# Hunt a Killer



## Il Duce (Apr 28, 2017)

Has anyone had any experience with this: Home

I heard an advertisement on a podcast I listen to from the international spy museum - 'Spycast' on iTunes if you're interested.

Apparently this company puts together a murder mystery and sends out clues to 'members' - like a 'box of the month' club type thing.  The participant then works the clues to try and solve the mystery - by themselves or as part of an online forum, I think sponsored by the company but there could be independent forums working it.

I haven't bought it but it seems like a really cool idea.  It also got me thinking I wonder if that type of format and delivery could work for intelligence training.  If an organization or service school started a project like that it could serve as an awesome training tool - across joint service and interagency - on analytic techniques, OSINT, critical thinking, problem solving - maybe even language skills - all in an unclassified environment and in a way that might pique the interest of folks.  Might even be a way to get non-intelligence MOS' interested and exposed to intelligence analytic and production techniques.
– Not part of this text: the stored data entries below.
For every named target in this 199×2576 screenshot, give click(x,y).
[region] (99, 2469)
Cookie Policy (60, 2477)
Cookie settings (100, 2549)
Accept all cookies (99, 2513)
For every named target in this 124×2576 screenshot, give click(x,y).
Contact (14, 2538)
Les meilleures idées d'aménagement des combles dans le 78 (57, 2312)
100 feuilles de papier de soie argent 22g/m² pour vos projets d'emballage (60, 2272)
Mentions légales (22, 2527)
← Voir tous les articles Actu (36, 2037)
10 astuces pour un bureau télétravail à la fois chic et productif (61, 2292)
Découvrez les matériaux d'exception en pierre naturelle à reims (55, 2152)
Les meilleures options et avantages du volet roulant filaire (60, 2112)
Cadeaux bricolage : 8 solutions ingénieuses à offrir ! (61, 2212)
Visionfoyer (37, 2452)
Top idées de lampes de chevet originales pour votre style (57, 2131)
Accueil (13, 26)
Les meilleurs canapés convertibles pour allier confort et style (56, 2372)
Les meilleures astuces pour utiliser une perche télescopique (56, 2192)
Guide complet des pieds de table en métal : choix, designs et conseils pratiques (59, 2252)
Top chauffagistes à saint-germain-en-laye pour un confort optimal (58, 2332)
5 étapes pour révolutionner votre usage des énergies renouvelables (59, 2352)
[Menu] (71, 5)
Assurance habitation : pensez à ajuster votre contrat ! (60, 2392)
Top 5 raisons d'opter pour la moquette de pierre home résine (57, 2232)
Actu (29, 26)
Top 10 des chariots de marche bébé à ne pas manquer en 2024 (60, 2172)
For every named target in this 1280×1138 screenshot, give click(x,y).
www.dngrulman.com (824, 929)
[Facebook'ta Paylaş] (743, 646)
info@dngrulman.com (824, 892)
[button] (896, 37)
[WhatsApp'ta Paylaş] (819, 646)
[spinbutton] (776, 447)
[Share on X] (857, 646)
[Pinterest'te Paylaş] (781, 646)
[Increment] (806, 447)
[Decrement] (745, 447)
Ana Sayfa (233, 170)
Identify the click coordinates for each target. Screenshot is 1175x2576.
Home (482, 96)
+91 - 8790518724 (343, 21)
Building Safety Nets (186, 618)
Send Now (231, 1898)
I'm sure the commercial application is patented but the idea in general can't be patented I would think.  Just sounds really cool and I wondered what others might think.


----------



## Gunz (Apr 28, 2017)

I think you're on to something as a training tool for potential intel-types. It could be a way to spot talent and identify those who have no feel for it.


----------



## Teufel (Apr 28, 2017)

That's pretty neat


----------



## AWP (Apr 28, 2017)

On a somewhat similar vein, escape rooms are kind of neat. Solving puzzles with a group of strangers against the clock sorts out a few personality traits and abilities.


----------